Precision of the locations of the GWAS hits was not well understood. A simulation approach was used in this study to assess the genome-wide average precision of mapping in this population. The steps are illustrated as follows:

  1. (1)

    A SNP was randomly selected from the genome and trait values were simulated assuming that SNP selected was the causal locus.

  2. (2)

    Simulate an effect size corresponding to the same percentage of total variance explained as the HDL QTL on Chromosome 1. Phenotype values were sampled from a multivariate normal distribution using mvrnorm in R with correlation structure defined by the kinship matrix and the genetic and residual variances were the same as those estimated for HDL.

  3. (3)

    The selected SNP was removed from the data and a genome scan was performed using EMMA. The distance between the SNP with highest –log(p) and the target SNP was recorded.

  4. (4)

    The process from (2) to (3) was repeated 1000 times, and the distribution of distances from the peak to the target SNP was computed.

The significance thresholds were evaluated by simulation and unrestricted permutation, and was applied to each of the following three methods for measuring association: the trend test, ANOVA test and EMMA. The estimated genome-wide significance thresholds for glucose, HDL cholesterol, systolic blood pressure, and triglycerides were similar across all of these combinations.

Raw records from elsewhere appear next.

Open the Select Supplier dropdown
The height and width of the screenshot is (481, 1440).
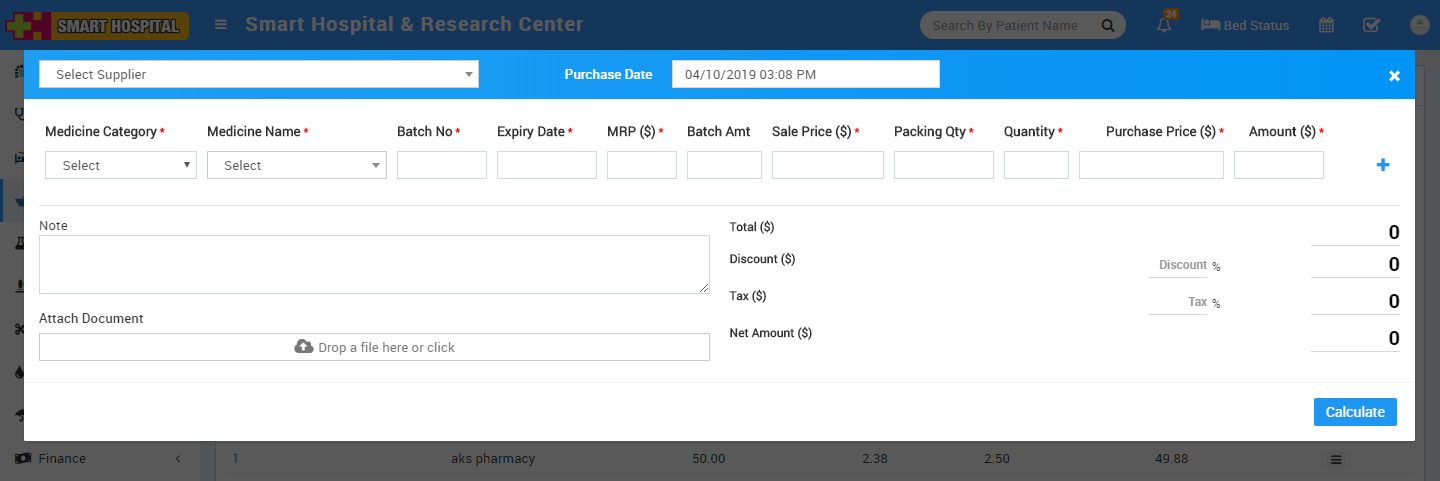[x=258, y=74]
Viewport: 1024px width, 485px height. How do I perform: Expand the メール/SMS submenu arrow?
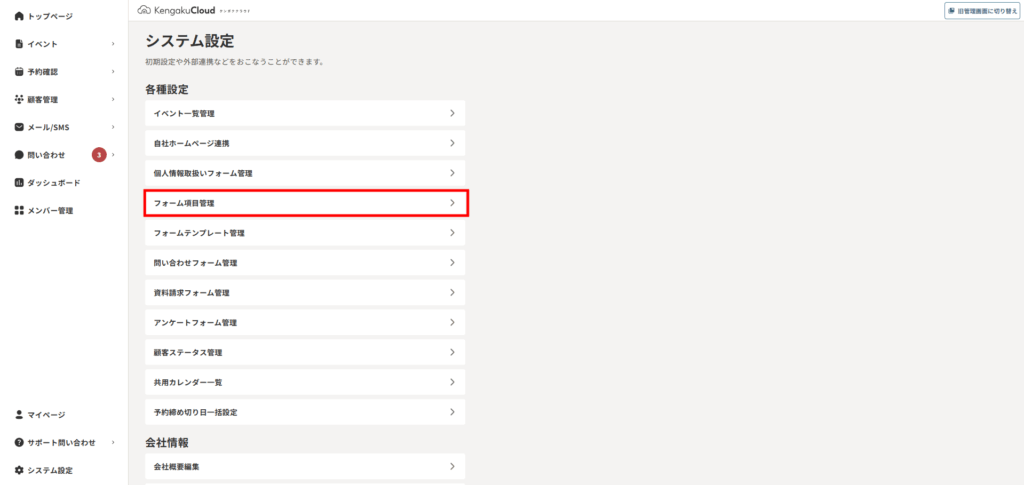point(113,127)
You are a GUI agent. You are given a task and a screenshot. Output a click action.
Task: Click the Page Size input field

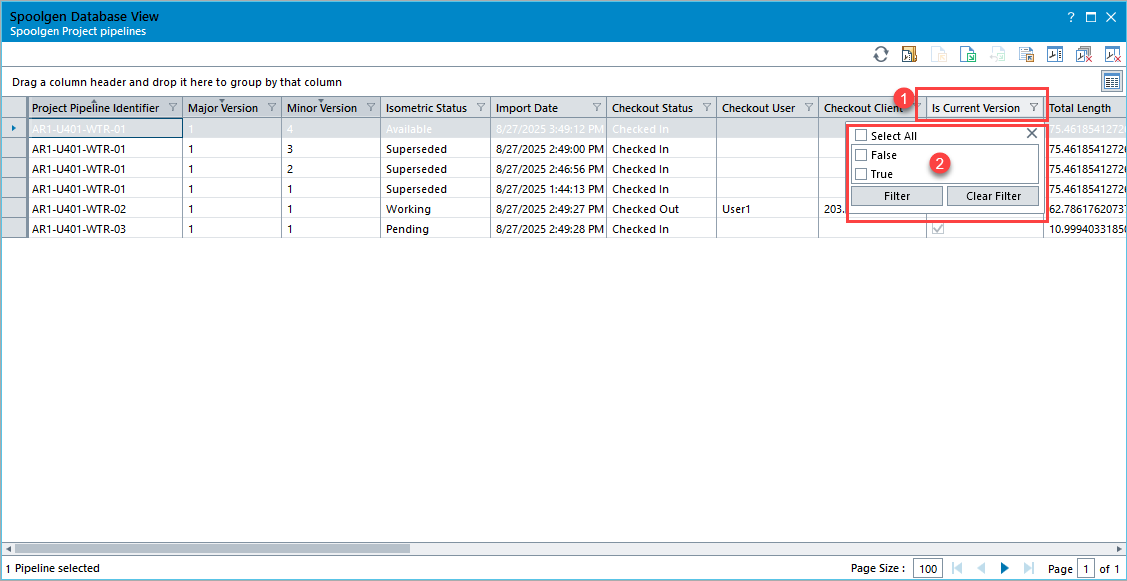pyautogui.click(x=928, y=569)
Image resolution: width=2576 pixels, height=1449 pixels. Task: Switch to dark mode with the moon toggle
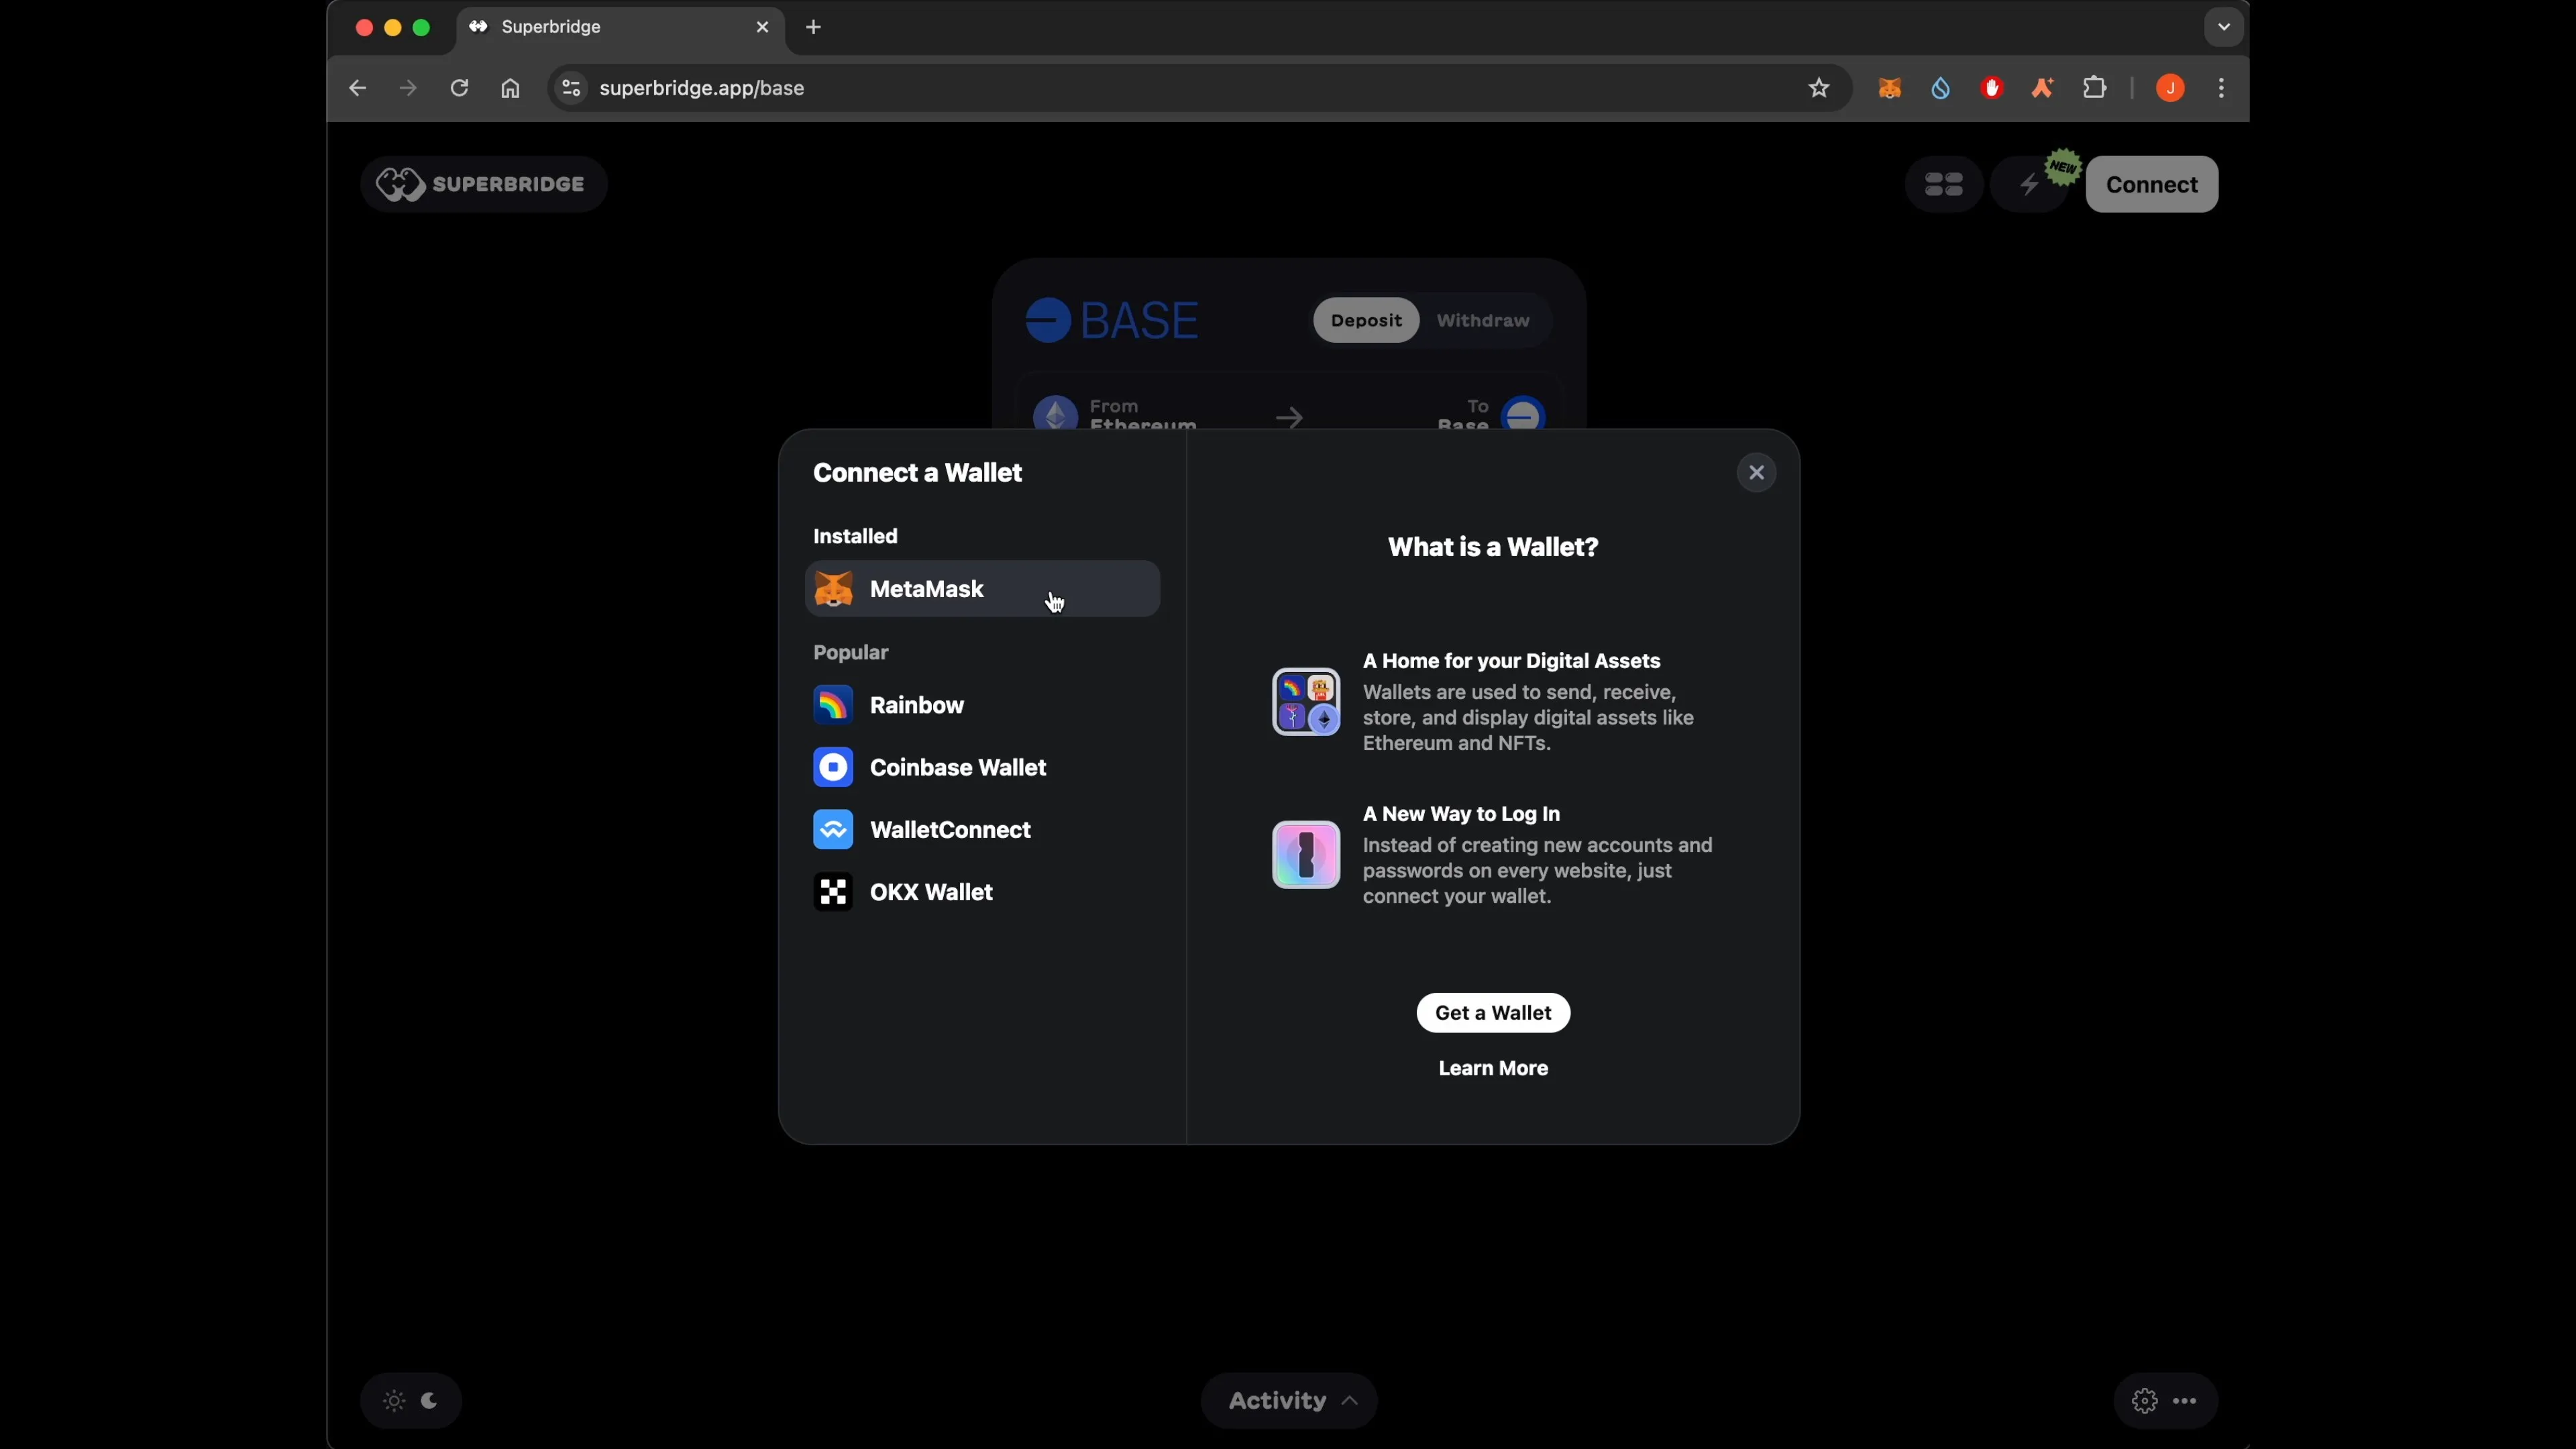tap(430, 1400)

Values ranged from 5.12 to 5.90, but no single method or trait was consistently higher or lower than another.

Two highly significant loci associated with HDL were identified from chromosome 1 and 5. There seemed to be an association with SBP on proximal Chromosome 10 at 7 Mb that exceeded the genome-wide 0.05 thresholds for the simple trend and ANOVA tests, however, it was not significant for the EMMA test. The logACR trait was the most variable of the five traits two loci seemed to be significant on Chromosome 5 at 147 Mb and Chromosome 11 at 88 Mb using the 0.05 thresholds from either simple trend test or the ANOVA test. The results from multilocus genome-wide scans using forward stepwise variable selection on bootstrapped samples showed that RMIP for the two loci Chromosome 1 at 173 Mb and Chromosome 5 at 126 Mb for HLD were 100% but the hit on Chromosome 1 at 181 Mb was never included as an independent QTL in the multilocus analysis, which indicate this method may be useful for prioritization of GWAS hits.

The simulated precision analysis showed that a GWAS hit in this population with a large effect, e.g. as large as the effect of the HDL hit on chromosome 1, can be localized within 1.34 Mb of the greatest association peak. This approach could be expanded to a range of effect sizes in any genotyped population sample including human GWA studies.

This study demonstrates that the GWA analysis employed here can be successfully applied to outbred mice populations to identify genetic variants underlying complex traits.

4 Summary

Omics technology and genomics data have proven to be powerful tools in drug development. Complexity of the biology, technology and high dimensionality of omics data require extensive attention on novel analytical methodology development. Using an example in GWAS, it can be shown that simulation-based method offers many advantages in regards to prioritizing multiple GWAS hits, determination of genome wide threshold considering population structure, and estimation of precision of GWAS hits. With whole-genome sequencing becoming a new norm for genotyping, transcriptome profiling and many other genomic quantification applications, additional challenges associated with handling data quality control, interaction modeling and integration of multiple types of biomarkers will manifold more complex. With collective efforts from the statistical and other analytical communities, significant progresses have been made and will greatly facilitate using these omics information to elucidate disease mechanisms.